Input »
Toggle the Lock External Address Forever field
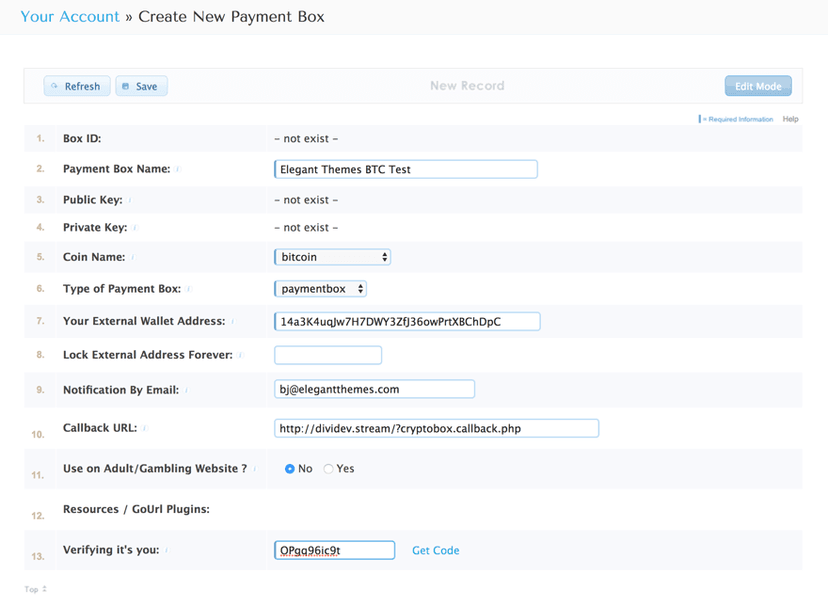The width and height of the screenshot is (828, 607). coord(327,354)
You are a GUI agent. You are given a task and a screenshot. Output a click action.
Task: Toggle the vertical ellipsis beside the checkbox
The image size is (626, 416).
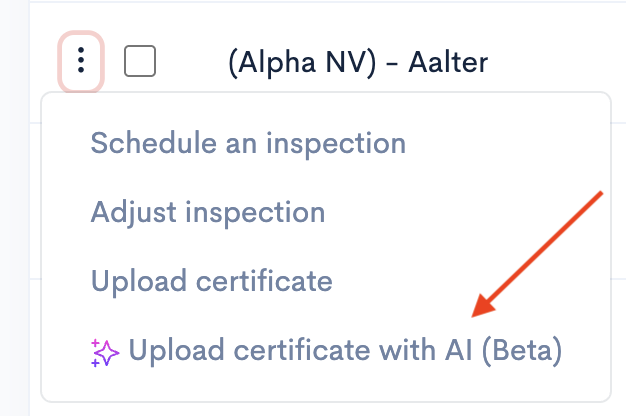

Task objective » Pictures stay out. Everything else in the listing gets printed exactly.

Task answer »
Toggle the Lock External Address Forever field
The width and height of the screenshot is (828, 607). coord(327,354)
You are a GUI agent. You are given a task and a screenshot. Output a click action.
Task: Toggle the vertical ellipsis beside the checkbox
The image size is (626, 416).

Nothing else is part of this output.